Turning now to our liquids business, which produced very strong results again in the third quarter of 2018, Keystone continued to perform well, underpinned by long-haul take-or-pay contracts for 550,000 barrels a day. Grand Rapids and Northern Courier were both placed into service in the second half of 2017 and are now solidly contributing to EBITDA.
In addition, we continue to benefit from higher contribution from the liquids marketing, largely due to favorable marketing conditions, and that is expected to continue at least for the remainder of this year. Finally, a few comments on Keystone XL.
In Nebraska, the Supreme Court is in the process of hearing an appeal case against the Nebraska Public Service Commission's alternative route. Legal briefs were submitted in May and our oral arguments before the court begins today.
We remain confident that public interest determination of the Nebraska Public Service Commission was lawful and expect the Nebraska Supreme Court could reach a decision by the first quarter of 2019. At the same time, we continue to work collaboratively with landowners in Nebraska to obtain the necessary easements for the approved route.
To-date we've obtained negotiated easements for approximately 75% for the route in the state and expect that percentage to continue to rise. Finally, on the regulatory front, the U.S. Department of State issued a draft supplemental environmental impact statement, or SEIS, on September 21.
The SEIS concluded that the main line alternative route would have no significant environmental impact. The draft SEIS is open for public comment for 45 days with the final SEIS expected to be issued sometime later this year.
On the commercial front, in January, we successfully secured 500,000 barrels a day of firm 20-year commitments, which is consistent with the original level of contracting on Keystone XL prior to the denial of the Presidential Permit in November of 2015.
The new contracts, combined with existing contracts on the Keystone System that convert to long-haul agreements on Keystone XL means the Keystone XL would be largely utilized by contracted shippers after factoring in the capacity we require to set aside for spot shippers by our regulators.
Potential shippers continue to express interest in the limited remaining capacity available on Keystone XL as well as any capacity that could be made available on the existing Keystone System. We are very optimistic that those discussions will lead to additional long-term take-or-pay commitments, resulting in both lines being fully contracted.
Turning to our Energy business, construction on Napanee continues and is expected to be placed into service in early 2019 at a cost of approximately CAD 1.6 billion.

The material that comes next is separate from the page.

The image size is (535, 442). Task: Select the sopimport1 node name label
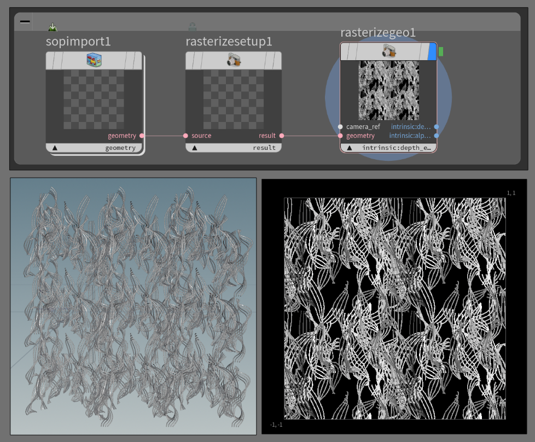click(x=78, y=42)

Work also continues on the Bruce Power life extension project, with significant investments to extend the operating life of the facility to 2064 scheduled to begin in 2020 and continue through 2033. In late September, Bruce submitted its final cost and schedule estimate for Unit 6 Major Component Replacement to the Ontario IESO.
While the IESO has up to three months to review and verify those estimates as both the cost and schedule duration are less than the thresholds defined in the program's life extension and refurbishment agreement, no further approvals from the IESO or the government are required to proceed with the project in early 2020.
As a result, we expect to invest approximate CAD 2.2 billion in nominal dollars in Bruce Power's Unit 6 Major Component Replacement program, as well as ongoing the Asset Management program through 2023 when the Unit 6 refurbishment is expected to be completed.
Bruce Power's current contract price of CAD 68 per megawatt hour is expected to increase into the mid-CAD 70 range in April of 2019 to reflect the capital to be invested under these programs, as well as normal course inflation adjustments.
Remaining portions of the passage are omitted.